A small number of Clark County School District (CCSD) schools will be impacted by zoning changes for the 2015-16 school year. The changes were approved by the CCSD Board of School Trustees on Feb. 26.

Gordon McCaw Elementary School, which becomes a Science, Technology, Engineering, Arts, and Math (STEAM) Magnet school in 2015-16, will share a zone with Robert Taylor Elementary School. It’s expected that most of the McCaw students who applied to attend the Magnet program will be accepted. Students in that zone who do not wish to attend McCaw will be assigned to Robert Taylor instead. The change does not affect kindergarten students.

Previously, McCaw was nearly 31 percent under capacity, which means nearly a third of the classrooms in that building went underutilized. Adding the Magnet program will allow the school to be used at full capacity while giving students the benefits of learning opportunities with specific themes.

Clarence Piggott Elementary School also will become an International Studies Magnet school in the next school year. Students who are not accepted to or do not wish to attend Piggott will be rezoned to D’Vorre and Hal Ober Elementary School. Again, kindergarten students will not be affected in this area. Also, an area of future growth was reassigned from Piggott to Ethel W. Staton Elementary School.

Trustees also took action on that same area of future growth that was zoned for Johnson Junior High School. This area will be zoned for Rogich Middle School in order to provide feeder school alignment.  Like Piggott, Johnson will become an International Studies Magnet school in 2015-16.

Attendance zone boundaries for all CCSD schools are reviewed annually. The process begins in September and ends in late March. Members of the Attendance Zone Advisory Commission (AZAC) work with district staff and consider input from the public before making their recommendations to the Board of School Trustees regarding attendance zones.

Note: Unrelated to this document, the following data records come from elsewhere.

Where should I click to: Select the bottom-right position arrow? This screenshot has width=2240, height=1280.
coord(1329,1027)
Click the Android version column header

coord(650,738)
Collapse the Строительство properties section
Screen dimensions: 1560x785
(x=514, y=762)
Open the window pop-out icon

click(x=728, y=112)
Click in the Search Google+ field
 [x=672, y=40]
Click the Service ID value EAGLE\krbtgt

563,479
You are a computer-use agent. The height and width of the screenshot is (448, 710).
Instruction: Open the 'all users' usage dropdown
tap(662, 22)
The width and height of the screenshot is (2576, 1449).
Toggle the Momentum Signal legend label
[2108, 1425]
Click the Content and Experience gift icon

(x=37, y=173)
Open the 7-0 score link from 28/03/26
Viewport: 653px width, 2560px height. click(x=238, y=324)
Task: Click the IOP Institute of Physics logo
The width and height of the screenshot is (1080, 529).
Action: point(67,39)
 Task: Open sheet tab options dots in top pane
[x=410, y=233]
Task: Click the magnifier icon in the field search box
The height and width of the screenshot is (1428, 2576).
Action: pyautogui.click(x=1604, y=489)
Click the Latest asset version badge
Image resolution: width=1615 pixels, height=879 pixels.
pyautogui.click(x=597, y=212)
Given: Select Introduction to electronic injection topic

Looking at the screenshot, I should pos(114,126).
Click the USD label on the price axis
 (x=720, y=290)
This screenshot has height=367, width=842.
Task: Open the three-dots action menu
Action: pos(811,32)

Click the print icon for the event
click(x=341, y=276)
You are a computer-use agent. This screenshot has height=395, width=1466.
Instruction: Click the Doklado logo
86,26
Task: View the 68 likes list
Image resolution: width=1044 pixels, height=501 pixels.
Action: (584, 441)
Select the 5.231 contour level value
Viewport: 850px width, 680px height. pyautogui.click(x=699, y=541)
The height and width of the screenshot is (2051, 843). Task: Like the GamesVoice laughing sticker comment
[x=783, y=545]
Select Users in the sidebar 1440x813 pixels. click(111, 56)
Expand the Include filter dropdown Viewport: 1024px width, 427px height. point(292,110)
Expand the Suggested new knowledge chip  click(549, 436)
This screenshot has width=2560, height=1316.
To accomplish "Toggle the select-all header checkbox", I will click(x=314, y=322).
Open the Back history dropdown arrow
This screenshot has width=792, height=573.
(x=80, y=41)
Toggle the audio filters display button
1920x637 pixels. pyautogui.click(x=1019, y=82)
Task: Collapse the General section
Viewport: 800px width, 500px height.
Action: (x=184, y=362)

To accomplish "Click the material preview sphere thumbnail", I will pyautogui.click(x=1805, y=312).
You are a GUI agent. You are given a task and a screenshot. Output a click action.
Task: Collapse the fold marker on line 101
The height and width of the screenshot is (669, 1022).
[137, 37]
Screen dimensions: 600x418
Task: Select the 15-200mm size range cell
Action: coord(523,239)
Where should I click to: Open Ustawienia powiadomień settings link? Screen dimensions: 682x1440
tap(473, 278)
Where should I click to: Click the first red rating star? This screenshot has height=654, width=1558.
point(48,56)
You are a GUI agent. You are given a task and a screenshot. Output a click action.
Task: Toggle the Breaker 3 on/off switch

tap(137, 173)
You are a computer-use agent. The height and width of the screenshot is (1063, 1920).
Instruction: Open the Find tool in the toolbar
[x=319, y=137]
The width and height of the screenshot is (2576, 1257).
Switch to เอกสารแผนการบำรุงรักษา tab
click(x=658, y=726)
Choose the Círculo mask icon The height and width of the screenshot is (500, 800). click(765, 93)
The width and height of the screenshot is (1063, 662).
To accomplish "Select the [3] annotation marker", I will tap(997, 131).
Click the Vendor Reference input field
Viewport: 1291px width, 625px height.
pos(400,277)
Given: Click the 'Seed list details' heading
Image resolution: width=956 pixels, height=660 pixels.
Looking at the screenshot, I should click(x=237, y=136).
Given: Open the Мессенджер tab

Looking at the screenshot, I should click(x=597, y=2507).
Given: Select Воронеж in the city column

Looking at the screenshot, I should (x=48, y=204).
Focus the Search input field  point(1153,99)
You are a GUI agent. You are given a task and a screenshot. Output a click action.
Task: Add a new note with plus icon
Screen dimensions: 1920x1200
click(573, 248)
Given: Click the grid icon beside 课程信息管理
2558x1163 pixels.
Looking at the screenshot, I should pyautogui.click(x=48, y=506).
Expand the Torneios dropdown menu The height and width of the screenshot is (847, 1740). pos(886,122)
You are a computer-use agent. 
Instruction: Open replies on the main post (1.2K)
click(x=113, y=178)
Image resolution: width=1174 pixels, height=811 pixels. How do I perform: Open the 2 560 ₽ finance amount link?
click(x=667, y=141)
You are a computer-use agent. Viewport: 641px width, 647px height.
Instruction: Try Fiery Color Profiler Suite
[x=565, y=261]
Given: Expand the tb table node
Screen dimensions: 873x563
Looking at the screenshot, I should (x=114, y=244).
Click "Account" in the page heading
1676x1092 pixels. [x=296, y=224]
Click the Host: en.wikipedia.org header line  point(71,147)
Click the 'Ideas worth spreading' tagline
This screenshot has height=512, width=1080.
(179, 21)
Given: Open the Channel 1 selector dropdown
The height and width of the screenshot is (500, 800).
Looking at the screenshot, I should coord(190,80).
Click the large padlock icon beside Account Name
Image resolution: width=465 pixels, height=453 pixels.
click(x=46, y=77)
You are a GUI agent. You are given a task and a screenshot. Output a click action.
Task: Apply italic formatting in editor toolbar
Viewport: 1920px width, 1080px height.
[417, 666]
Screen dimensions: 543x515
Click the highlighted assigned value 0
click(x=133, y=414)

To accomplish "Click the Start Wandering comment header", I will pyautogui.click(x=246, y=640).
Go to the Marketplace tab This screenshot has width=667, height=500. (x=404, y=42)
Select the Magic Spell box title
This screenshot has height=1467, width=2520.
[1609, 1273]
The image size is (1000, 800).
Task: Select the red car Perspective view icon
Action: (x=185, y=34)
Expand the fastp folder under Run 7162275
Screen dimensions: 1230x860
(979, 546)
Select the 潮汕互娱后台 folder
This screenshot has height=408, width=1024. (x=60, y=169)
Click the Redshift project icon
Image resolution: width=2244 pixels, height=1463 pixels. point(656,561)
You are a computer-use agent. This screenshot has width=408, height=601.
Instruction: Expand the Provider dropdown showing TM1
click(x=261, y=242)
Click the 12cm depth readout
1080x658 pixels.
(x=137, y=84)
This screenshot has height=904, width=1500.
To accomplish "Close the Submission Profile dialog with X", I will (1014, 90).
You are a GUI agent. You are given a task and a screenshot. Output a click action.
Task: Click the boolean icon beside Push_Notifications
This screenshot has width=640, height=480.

Rick Baldwin is the director of Demographics, Zoning and GIS for CCSD. He said the total number of students to be affected by the 2015-16 rezoning is relatively small compared to previous years. “If you look at the students who applied for these new Magnet schools, nearly all of them are already enrolled at those schools and that is where they will likely remain.” He added, “Once the Magnet schools’ lotteries are completed, very few students will actually be moved.”

Baldwin said AZAC considered a variety of factors this year prior to making rezoning recommendations. “They looked at some very large-scale rezoning areas, but ultimately they found that truly we are running out of schools that have available space. Thus, any large-scale rezoning we could do would just rebalance overcrowding to equally overcrowd entire areas as opposed to one or more schools in those large-scale areas.”

Baldwin emphasized that the rezoning does not fix the overcrowding problem of the district. He said, “This is because our needs are far greater than any ability we have to fix them without being able to build new schools.”